Provided passage ▸
==========
# Home made method feeder



## CarpRule

Does anyone have a way to make a method feeder?

Sent from my SPH-L900 using Ohub Campfire mobile app


----------



## TimJC

Here is a video from another Ohio carp angler of a feeder he built. It is made from plastic mesh available at craft stores.

[ame]http://youtu.be/6bCb2tVavns[/ame]


----------



## CarpRule

How is it attached to the line

Sent from my SPH-L900 using Ohub Campfire mobile app


----------



## CarpRule

Is feeder on a swivel ?

Sent from my SPH-L900 using Ohub Campfire mobile app


----------



## TimJC

The link for more information on this appears to be in the members only section of the Carp Angler's Group forums.

It looks like Vince used zip ties to create the cylinders from the mesh and then attached a swivel. I haven't used this type of feeder, but to keep things simple, I would set this up as a running rig. Place a sliding sinker (egg, no roll) onto your line and then have the feeder between the sinker and the swivel your hooklink will be attached to. If you can incorporate the sinker into the feeder that would be even better.


----------



## Alex_Combs

I'd just use woman's hair rollers! Put it on a swivel baby 


Posted using Outdoor Hub Campfire


----------



## Vince™

I bought my material at Joann. It's called Plastic Canvas and I found it near the yarn aisles

Count 12 holes in the mesh on the longer part of the sheet. Then cut in the center of the 13th hole row. This will give you a 1 7/8" x 10.5" strip. You can now cut this in half. Cutting on the 13th hole will make every piece the same and you wont waste any.

I overlapped 3 holes in the mesh and threaded the tie through holes 1 and 3. I was able to get 12 feeders out of one sheet of "canvas"

Attach a swivel to the feeder and then onto your line.


----------



## Vince™

I'll add that the canvas isn't very strong so don't use a huge lead with this feeder. I would say anything 1oz and smaller would keep the canvas from tearing as the rig enters the water.


----------
==========
Stored records ▸
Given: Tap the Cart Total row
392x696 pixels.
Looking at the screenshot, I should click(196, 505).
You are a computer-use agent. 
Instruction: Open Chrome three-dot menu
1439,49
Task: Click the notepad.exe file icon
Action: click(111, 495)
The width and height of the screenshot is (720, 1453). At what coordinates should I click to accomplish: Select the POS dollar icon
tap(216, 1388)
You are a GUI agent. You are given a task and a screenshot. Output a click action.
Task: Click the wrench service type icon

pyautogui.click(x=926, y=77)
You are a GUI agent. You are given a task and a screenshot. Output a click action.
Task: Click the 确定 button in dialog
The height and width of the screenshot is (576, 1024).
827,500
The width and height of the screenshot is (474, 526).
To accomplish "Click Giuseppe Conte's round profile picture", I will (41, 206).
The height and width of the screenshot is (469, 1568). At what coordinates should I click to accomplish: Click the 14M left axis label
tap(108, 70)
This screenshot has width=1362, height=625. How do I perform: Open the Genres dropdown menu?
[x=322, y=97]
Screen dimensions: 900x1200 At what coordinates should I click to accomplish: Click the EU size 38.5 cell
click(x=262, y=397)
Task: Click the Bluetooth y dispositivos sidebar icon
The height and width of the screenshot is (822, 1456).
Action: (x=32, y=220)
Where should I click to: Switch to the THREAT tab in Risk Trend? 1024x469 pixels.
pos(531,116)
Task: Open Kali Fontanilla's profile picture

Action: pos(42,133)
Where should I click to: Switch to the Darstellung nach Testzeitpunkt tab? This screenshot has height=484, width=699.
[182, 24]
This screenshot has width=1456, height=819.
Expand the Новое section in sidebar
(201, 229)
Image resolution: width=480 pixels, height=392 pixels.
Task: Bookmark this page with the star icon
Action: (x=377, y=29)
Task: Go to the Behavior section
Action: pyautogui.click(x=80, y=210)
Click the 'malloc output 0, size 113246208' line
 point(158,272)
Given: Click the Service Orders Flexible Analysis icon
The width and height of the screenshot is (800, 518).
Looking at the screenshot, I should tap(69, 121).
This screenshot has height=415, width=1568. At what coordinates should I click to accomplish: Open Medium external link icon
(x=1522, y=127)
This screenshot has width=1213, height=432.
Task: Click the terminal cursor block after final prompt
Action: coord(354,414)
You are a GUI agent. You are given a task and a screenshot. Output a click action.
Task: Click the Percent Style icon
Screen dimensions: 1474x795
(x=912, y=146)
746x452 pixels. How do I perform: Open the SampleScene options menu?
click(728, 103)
==========
Short problem 1 ▸ Write out the passage of the method feeder thread starting with "I overlapped 3" and going on through "enters the water.", word for word.
Short problem 2 ▸ Lay out the part of the listing starting with the line with "The width and height of the screenshot is (474, 526)." and going on through the line with "Action: pos(42,133)" as a Markdown table with the columns Row and Line. Number each row, and leave out blank lines.

Exercise answer 1 ▸
I overlapped 3 holes in the mesh and threaded the tie through holes 1 and 3. I was able to get 12 feeders out of one sheet of "canvas"

Attach a swivel to the feeder and then onto your line.


----------



## Vince™

I'll add that the canvas isn't very strong so don't use a huge lead with this feeder. I would say anything 1oz and smaller would keep the canvas from tearing as the rig enters the water.

Exercise answer 2 ▸
| Row | Line |
|---|---|
| 1 | The width and height of the screenshot is (474, 526). |
| 2 | To accomplish "Click Giuseppe Conte's round profile picture", I will (41, 206). |
| 3 | The height and width of the screenshot is (469, 1568). At what coordinates should I click to accomplish: Click the 14M left axis label |
| 4 | tap(108, 70) |
| 5 | This screenshot has width=1362, height=625. How do I perform: Open the Genres dropdown menu? |
| 6 | [x=322, y=97] |
| 7 | Screen dimensions: 900x1200 At what coordinates should I click to accomplish: Click the EU size 38.5 cell |
| 8 | click(x=262, y=397) |
| 9 | Task: Click the Bluetooth y dispositivos sidebar icon |
| 10 | The height and width of the screenshot is (822, 1456). |
| 11 | Action: (x=32, y=220) |
| 12 | Where should I click to: Switch to the THREAT tab in Risk Trend? 1024x469 pixels. |
| 13 | pos(531,116) |
| 14 | Task: Open Kali Fontanilla's profile picture |
| 15 | Action: pos(42,133) |